La revisión de los recursos federales utilizados por el gobernador de Nuevo León, Samuel García, y las acciones contra los alcaldes de Úrsulo Galván e Ixhuatlán del Sureste en Veracruz, han suscitado preocupaciones sobre una posible “fiscalización selectiva con tintes partidistas”. Analistas advierten que el uso de instituciones de control podría estar orientado más a objetivos políticos que a la rendición de cuentas genuina.
Recientemente, la Comisión Permanente del Congreso de la Unión aprobó un acuerdo que exhorta a la Fiscalía General de Justicia (FGJ) de Nuevo León a investigar presuntas “triangulaciones” de recursos públicos y gastos irregulares en publicidad relacionados con García. Este dictamen menciona que hay más de 4 mil millones de pesos pendientes de aclarar en las revisiones de la Auditoría Superior de la Federación (ASF), así como irregularidades en obras públicas y contratos de servicios.

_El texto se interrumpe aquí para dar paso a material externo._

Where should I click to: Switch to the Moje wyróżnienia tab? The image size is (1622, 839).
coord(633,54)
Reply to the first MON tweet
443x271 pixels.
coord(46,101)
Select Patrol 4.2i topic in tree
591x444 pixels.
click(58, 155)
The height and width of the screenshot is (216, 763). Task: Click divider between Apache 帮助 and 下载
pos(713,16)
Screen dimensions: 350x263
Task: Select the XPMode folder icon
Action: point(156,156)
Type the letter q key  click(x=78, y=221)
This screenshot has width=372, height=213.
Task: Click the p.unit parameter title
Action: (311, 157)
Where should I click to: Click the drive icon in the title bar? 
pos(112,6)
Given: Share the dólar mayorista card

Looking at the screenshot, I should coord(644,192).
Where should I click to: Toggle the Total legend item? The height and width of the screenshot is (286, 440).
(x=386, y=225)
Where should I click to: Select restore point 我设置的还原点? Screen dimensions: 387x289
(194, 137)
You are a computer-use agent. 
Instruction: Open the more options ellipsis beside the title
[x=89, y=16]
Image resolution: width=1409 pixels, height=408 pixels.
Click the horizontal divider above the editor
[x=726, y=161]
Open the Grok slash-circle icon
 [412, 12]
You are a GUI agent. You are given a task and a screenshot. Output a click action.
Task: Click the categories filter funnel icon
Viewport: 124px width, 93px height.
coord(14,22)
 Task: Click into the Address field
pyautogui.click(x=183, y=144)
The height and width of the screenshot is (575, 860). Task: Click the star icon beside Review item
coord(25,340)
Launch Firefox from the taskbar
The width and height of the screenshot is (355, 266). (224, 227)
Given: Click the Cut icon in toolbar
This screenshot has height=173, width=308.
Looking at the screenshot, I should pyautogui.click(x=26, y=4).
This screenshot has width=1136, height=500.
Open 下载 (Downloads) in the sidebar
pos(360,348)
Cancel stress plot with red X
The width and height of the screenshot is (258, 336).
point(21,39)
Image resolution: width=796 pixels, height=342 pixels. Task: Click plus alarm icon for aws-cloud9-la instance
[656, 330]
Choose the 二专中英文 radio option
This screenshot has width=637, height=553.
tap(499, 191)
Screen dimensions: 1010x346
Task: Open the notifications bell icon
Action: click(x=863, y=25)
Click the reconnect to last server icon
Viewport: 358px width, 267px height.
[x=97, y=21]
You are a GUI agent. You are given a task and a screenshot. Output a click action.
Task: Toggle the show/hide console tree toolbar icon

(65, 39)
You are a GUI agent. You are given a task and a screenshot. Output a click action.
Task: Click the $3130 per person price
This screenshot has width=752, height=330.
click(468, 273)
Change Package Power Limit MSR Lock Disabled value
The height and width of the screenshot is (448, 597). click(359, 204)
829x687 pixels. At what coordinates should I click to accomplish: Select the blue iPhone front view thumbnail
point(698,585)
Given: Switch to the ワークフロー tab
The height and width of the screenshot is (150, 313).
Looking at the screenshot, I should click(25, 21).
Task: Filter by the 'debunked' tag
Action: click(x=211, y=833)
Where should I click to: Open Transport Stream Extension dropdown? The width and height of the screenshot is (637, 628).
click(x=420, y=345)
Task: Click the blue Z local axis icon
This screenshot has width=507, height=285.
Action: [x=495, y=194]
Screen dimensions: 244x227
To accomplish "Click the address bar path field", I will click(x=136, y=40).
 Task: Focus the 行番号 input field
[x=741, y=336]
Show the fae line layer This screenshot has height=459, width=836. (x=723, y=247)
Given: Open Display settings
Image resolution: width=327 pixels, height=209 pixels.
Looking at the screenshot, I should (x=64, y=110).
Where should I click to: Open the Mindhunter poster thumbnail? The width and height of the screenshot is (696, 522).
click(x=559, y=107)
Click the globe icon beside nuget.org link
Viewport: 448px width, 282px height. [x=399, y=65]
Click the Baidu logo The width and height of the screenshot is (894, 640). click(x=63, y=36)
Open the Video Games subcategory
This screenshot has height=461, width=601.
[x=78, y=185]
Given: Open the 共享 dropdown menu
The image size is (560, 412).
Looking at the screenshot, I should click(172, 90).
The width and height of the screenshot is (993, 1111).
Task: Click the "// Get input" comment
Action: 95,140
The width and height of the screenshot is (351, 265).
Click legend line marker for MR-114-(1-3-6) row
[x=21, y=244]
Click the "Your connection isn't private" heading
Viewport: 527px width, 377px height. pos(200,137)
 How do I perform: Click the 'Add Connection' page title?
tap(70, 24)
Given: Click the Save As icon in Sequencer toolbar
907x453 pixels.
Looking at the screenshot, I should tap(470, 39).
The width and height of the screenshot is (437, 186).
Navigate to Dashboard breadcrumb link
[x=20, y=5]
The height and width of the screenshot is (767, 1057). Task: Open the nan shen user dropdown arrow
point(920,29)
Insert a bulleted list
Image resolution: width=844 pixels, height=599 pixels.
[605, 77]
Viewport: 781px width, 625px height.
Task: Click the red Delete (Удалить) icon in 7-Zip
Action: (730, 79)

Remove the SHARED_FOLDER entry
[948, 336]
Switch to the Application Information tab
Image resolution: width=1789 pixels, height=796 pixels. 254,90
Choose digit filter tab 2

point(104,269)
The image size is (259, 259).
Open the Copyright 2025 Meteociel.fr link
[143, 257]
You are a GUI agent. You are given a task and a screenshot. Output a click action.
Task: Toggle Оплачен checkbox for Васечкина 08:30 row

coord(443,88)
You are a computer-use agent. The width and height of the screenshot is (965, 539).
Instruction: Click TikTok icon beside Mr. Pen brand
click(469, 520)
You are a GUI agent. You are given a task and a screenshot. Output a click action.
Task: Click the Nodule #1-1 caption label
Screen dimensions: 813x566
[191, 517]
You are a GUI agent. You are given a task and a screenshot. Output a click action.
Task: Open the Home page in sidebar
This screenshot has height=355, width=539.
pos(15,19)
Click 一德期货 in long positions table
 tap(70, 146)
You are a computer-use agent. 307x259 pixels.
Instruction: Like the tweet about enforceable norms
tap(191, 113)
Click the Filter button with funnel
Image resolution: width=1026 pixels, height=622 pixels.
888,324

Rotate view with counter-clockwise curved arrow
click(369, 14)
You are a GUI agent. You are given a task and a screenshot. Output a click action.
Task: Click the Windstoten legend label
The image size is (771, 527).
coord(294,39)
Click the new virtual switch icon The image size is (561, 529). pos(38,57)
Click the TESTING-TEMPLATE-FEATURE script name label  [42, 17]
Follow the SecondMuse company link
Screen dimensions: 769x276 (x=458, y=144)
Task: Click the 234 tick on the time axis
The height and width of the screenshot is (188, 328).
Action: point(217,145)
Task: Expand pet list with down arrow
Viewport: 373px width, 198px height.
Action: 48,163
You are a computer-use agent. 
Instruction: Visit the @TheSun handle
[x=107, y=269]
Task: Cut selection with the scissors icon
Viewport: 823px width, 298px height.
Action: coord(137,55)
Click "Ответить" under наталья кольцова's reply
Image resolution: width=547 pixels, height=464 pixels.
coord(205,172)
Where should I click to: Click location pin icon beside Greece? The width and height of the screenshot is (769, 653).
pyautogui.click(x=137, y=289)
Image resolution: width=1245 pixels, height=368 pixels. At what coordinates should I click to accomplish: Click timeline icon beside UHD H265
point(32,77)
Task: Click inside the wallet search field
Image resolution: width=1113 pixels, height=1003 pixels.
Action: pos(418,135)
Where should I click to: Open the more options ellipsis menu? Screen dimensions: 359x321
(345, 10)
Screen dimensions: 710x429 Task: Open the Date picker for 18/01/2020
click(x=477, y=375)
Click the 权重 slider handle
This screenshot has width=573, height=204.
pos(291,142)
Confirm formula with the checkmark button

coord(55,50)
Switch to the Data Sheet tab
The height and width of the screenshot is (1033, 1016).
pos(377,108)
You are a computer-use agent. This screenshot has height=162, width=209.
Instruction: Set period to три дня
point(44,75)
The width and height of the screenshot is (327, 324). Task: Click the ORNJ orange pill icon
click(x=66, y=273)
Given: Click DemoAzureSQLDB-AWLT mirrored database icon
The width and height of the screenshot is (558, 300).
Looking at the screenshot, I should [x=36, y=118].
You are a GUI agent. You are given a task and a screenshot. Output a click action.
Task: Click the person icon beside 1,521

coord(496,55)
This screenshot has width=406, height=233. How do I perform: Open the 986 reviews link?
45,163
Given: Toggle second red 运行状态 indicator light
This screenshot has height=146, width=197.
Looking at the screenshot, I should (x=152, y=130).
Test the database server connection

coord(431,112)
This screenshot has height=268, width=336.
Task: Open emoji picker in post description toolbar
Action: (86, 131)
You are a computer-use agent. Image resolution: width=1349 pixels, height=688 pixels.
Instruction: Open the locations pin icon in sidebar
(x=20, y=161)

El alcalde de Escobedo, Andrés Mijes, ha solicitado a la ASF auditar varias obras emblemáticas del gobernador, como las del Metro y proyectos vinculados al Mundial de Fútbol. Por su parte, García ha rechazado las acusaciones, afirmando que ya han sido revisadas por diversas instancias, incluyendo el Gobierno Federal y la Fiscalía Anticorrupción de Nuevo León, que determinaron que no hay ilegalidades.
Además, el gobernador enfrenta un juicio político en el Congreso de Nuevo León, aunque una jueza federal le otorgó un amparo que impide que se emita un dictamen definitivo. El Congreso local ha solicitado a la Suprema Corte revocar esta suspensión.
En Veracruz, el Congreso aprobó por mayoría la procedencia para retirar el fuero a los presidentes municipales de Úrsulo Galván y Ixhuatlán del Sureste, permitiendo a la Fiscalía General del Estado continuar con los procedimientos penales sin el obstáculo de la inmunidad procesal.
Movimiento Ciudadano ha denunciado que estas acciones constituyen una persecución política, argumentando que las instituciones de justicia están siendo utilizadas para judicializar selectivamente a sus gobiernos municipales. En este contexto, el partido en el poder en Veracruz es Morena, cuyo liderazgo se encuentra bajo la gobernadora Rocío Nahle García.
La fiscalización selectiva plantea serias implicaciones para la democracia, ya que erosiona la confianza en las instituciones. Cuando estas son vistas como herramientas políticas, la ciudadanía pierde fe en su imparcialidad, debilitando el sistema de equilibrios institucionales. En un momento crucial, a poco más de un año de las elecciones presidenciales de 2027, la estrategia de debilitar a figuras emergentes de la oposición puede estar en juego.